> **Data supplied**
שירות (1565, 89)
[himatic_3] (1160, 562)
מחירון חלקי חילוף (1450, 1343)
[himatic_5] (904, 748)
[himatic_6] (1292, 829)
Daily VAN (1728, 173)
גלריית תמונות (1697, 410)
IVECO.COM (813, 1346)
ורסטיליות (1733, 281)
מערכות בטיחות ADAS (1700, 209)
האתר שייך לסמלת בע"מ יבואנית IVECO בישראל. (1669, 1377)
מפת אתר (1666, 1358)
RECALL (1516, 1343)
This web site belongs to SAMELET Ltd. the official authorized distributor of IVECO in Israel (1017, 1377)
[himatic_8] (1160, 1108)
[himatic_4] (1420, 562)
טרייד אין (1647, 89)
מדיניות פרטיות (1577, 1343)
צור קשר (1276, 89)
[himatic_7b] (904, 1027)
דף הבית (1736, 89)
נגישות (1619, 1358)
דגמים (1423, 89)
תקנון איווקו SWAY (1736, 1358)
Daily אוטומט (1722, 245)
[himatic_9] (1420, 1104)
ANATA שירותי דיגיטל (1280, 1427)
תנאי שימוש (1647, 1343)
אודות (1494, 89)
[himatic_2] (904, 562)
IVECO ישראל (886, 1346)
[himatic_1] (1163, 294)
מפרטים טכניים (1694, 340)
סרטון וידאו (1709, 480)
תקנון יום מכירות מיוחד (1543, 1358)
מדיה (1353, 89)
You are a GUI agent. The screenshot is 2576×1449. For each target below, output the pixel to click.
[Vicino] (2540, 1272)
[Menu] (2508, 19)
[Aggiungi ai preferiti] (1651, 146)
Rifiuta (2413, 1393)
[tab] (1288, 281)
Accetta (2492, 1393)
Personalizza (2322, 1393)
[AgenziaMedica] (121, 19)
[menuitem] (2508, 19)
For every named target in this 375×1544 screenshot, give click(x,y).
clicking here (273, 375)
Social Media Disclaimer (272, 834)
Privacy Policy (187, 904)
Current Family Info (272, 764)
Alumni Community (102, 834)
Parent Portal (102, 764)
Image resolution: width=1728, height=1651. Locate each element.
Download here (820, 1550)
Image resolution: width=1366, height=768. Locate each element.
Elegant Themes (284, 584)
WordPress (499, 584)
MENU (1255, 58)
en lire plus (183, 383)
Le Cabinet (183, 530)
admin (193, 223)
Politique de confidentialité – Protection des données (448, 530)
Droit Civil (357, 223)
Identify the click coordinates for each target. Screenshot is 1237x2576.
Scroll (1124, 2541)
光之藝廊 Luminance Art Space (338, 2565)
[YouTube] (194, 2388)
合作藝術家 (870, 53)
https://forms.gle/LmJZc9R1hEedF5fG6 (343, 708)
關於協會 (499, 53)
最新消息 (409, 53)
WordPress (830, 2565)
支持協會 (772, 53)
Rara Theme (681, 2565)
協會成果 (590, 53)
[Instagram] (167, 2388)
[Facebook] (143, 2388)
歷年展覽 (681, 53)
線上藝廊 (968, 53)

> **Exercise**
Which lines of the data include the word "width"? Copy each one.

> **Response below**
Image resolution: width=1728, height=1651. Locate each element.
Image resolution: width=1366, height=768. Locate each element.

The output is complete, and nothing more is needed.